Re: ZX80 restoration



I noticed that the modulator was wobbly and lose.

The legs are part of the can, so they quickly take heat from soldering
irons.

What is needed is a big soldering iron with a big thermal mass.
This holds enough heat energy to keep the joint hot while the solder melts
and wets the legs and PCB.

The guy probably had a common size iron.

the Modulator is a UM1082.
I thought the ZX80 had a UM1233.

The UM1233 appeared in most 80's home micros.
I got a new unused one in front of me now.

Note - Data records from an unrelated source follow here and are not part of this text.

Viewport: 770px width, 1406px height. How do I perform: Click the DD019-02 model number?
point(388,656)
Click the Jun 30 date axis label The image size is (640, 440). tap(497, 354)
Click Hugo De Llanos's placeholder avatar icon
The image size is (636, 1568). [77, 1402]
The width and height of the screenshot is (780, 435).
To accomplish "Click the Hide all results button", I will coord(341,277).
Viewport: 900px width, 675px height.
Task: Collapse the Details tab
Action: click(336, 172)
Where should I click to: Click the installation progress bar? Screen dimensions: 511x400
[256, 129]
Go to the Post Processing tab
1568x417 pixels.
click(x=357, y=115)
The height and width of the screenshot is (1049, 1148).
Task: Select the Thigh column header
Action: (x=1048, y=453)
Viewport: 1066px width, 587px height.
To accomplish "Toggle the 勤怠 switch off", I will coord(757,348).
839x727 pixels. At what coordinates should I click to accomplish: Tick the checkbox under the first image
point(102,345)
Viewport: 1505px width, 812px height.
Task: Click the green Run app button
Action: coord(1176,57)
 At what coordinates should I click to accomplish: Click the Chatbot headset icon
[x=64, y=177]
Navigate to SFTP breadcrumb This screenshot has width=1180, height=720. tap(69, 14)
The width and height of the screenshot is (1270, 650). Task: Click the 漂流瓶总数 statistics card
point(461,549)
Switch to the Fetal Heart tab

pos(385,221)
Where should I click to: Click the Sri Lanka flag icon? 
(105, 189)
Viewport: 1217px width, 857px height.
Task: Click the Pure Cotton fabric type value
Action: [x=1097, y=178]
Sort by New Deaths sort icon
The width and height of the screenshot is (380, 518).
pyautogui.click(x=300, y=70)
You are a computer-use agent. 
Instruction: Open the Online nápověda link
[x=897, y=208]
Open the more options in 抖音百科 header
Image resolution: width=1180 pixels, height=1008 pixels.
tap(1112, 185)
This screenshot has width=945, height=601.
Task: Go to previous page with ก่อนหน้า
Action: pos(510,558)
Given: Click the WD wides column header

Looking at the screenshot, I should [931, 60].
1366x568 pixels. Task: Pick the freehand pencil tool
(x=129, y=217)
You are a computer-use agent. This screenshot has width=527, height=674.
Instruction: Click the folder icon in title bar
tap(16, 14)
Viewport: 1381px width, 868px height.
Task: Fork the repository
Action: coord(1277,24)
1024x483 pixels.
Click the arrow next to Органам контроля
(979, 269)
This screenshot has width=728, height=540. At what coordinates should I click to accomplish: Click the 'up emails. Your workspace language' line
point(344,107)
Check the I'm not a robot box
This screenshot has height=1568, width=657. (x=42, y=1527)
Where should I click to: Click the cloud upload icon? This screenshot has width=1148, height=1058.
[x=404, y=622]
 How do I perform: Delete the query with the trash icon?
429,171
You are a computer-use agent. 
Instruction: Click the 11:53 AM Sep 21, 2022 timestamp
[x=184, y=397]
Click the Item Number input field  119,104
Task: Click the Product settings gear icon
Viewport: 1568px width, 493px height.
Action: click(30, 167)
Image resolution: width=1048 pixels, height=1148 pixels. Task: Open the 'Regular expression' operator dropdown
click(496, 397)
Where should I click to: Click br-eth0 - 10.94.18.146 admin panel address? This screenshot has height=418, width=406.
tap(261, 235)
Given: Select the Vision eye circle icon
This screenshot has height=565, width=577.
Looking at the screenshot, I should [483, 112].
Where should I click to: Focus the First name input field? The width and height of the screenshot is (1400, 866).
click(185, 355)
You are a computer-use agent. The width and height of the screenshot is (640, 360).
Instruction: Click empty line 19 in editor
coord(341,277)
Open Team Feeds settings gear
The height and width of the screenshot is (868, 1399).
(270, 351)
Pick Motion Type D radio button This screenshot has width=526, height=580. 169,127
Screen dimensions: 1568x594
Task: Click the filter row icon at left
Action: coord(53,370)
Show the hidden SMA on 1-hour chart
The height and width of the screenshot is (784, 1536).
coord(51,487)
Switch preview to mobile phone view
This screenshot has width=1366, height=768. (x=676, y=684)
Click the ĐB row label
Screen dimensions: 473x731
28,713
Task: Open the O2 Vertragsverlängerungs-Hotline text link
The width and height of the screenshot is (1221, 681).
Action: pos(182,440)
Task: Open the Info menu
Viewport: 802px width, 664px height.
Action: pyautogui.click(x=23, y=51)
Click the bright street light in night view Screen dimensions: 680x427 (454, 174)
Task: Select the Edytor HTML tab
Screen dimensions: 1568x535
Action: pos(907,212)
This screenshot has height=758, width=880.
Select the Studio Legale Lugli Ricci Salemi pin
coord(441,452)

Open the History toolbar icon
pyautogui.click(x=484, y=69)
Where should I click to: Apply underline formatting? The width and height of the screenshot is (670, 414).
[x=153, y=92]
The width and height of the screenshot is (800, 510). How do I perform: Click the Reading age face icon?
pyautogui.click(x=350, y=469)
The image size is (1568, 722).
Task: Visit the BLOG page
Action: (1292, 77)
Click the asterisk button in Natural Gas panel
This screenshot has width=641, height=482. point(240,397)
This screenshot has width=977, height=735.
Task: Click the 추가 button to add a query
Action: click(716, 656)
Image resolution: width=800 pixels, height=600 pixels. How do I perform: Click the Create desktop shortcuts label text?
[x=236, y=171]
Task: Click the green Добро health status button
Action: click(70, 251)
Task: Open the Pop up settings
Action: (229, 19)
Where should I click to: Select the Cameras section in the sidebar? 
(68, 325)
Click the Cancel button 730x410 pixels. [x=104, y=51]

I don't know if I'll ever need it, I just pump video straight into SCART or
S-video sockets these days.

Are they hard to get these days?

I thought NZ and the UK were the same PAL TV
standard).

http://en.wikipedia.org/wiki/PAL
http://www.ee.surrey.ac.uk/Contrib/WorldTV/broadcast.html

The UK uses PAL-I
New Zealand uses PAL B/G (VHF/UHF respectively).

Both have 25 FPS and 625 lines negative-modulated video.
However, the sound carrier offset is 6 MHz for PAL-I and 5 MHz for PAL B/G.

Since the ZX80 and ZX81 were both without sound output, I think you should
be able to use modulators for either system. If you hear unwanted stuff on
your TV, just mute it.

Secondly, upon opening up the modulator I noticed that one of the
components didn't seem properly connected.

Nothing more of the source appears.